◆ **The task**: Format the lines of the records below as a JSON list of strings, one string per line and no entries for blank lines, starting with the line that contains "Image resolution: width=1024 pixels, height=640" and continuing through the line that contains "pos(550,264)". Leave the pictures out of the answer.

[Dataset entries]
···

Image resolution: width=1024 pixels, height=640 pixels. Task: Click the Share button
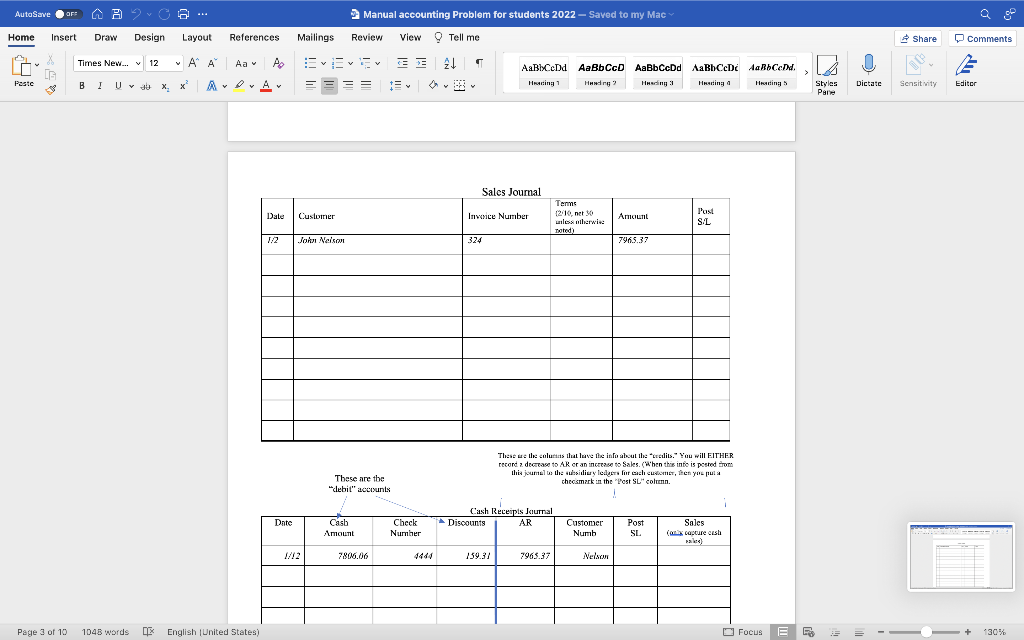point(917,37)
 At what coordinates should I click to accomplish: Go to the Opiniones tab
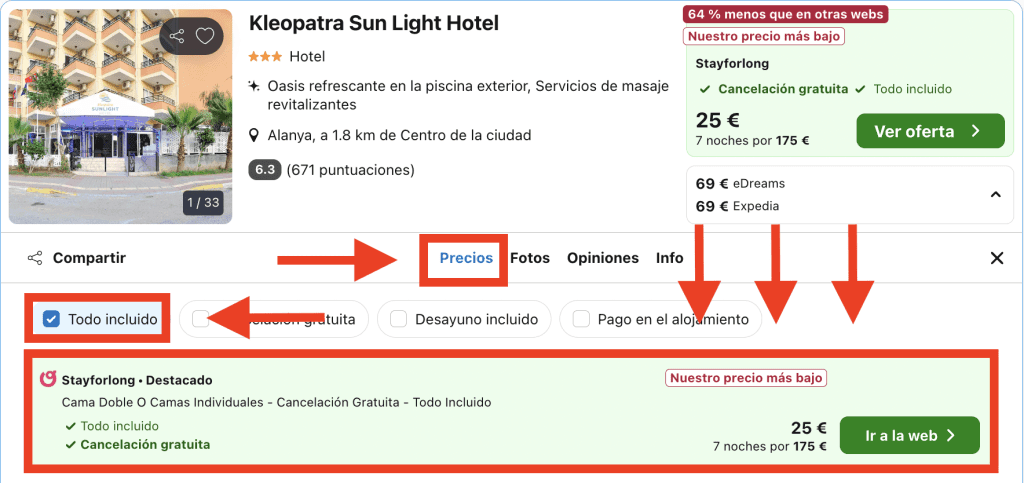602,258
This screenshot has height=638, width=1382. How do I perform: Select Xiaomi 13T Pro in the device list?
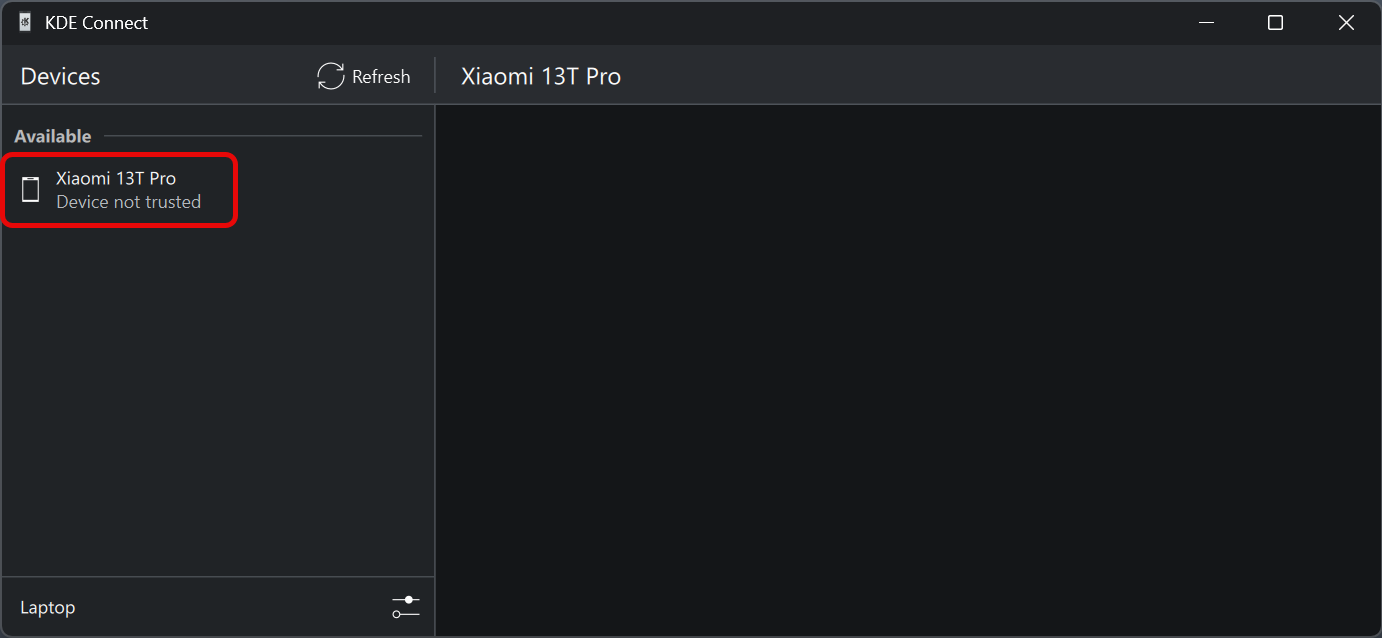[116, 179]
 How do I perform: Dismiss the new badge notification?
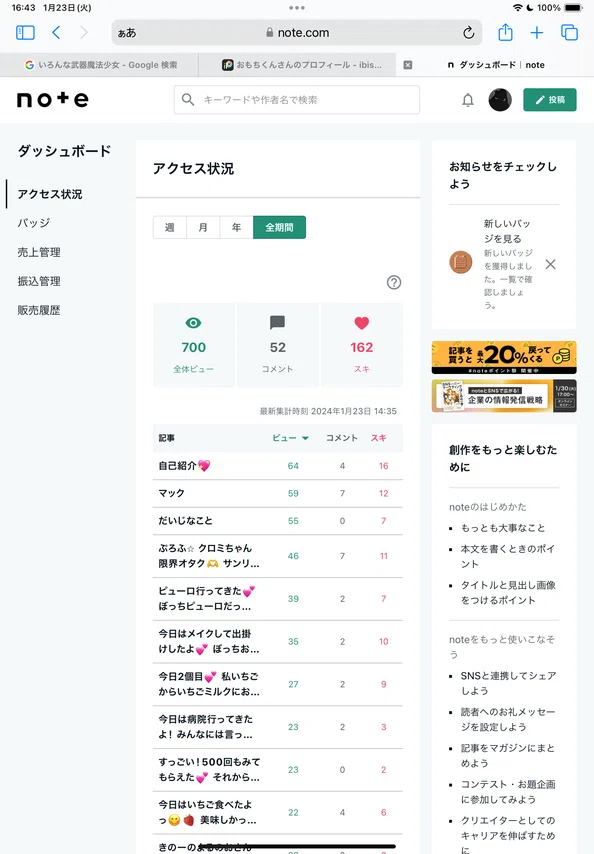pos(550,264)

···

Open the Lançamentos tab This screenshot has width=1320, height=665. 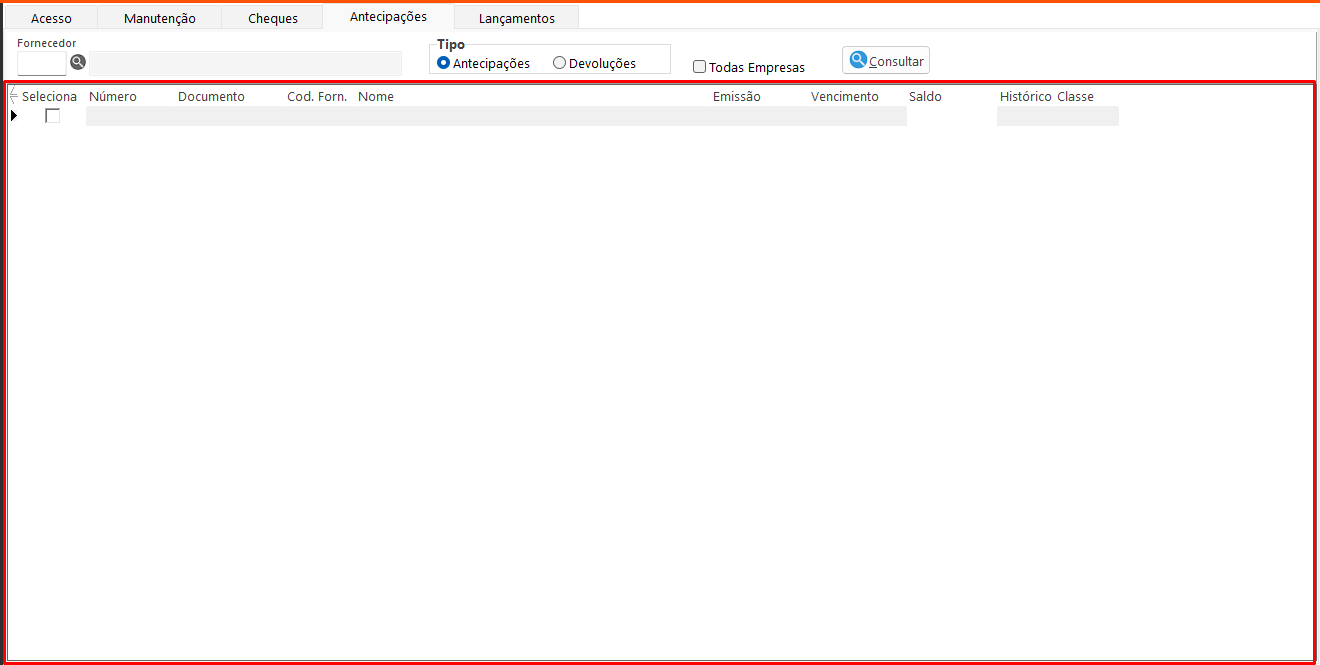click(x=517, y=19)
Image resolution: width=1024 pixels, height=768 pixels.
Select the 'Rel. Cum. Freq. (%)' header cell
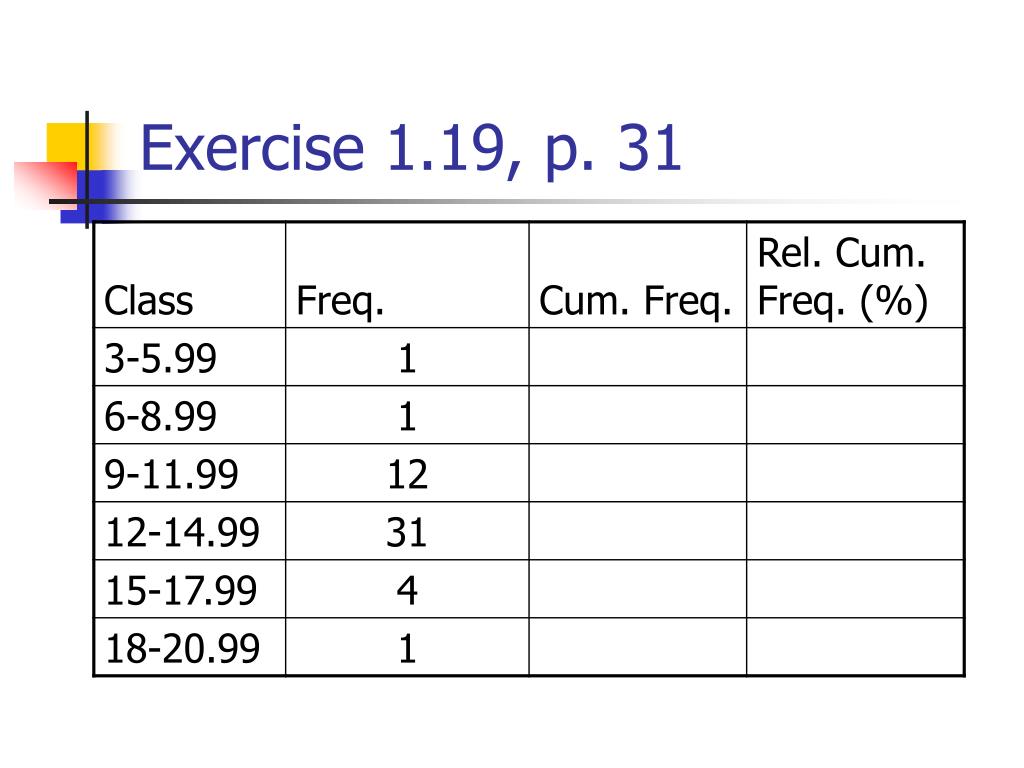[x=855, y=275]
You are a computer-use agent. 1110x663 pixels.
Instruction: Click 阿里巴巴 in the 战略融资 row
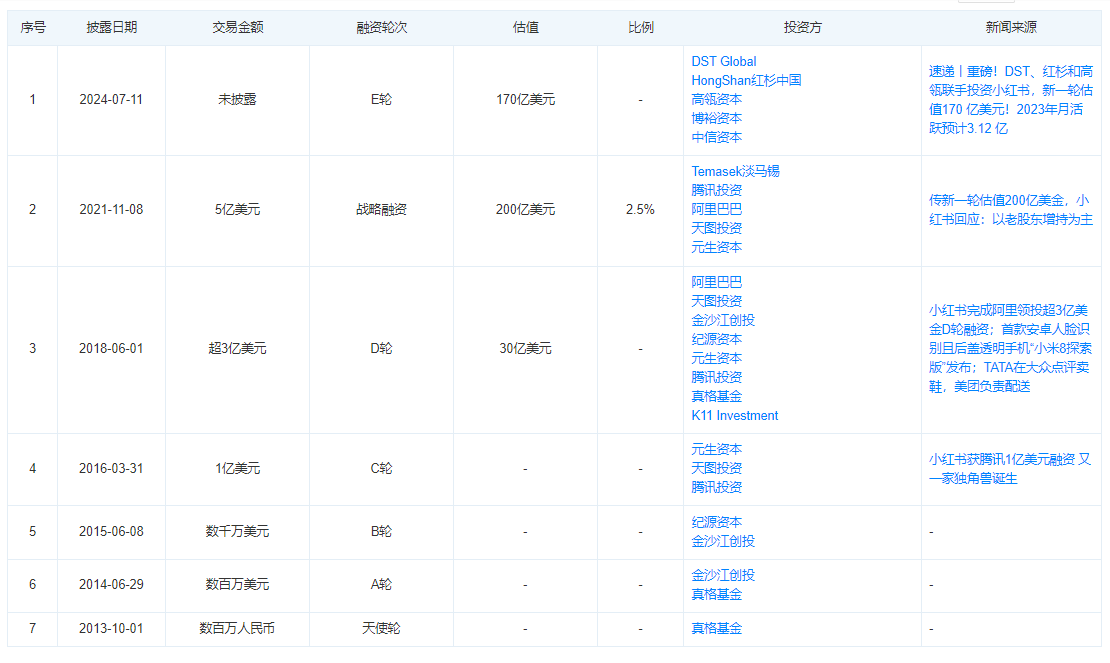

···

◆ **Exercise solution**:
[
  "Image resolution: width=1024 pixels, height=640 pixels. Task: Click the Share button",
  "point(917,37)",
  " At what coordinates should I click to accomplish: Go to the Opiniones tab",
  "602,258",
  "This screenshot has height=638, width=1382. How do I perform: Select Xiaomi 13T Pro in the device list?",
  "[116, 179]",
  " How do I perform: Dismiss the new badge notification?",
  "pos(550,264)"
]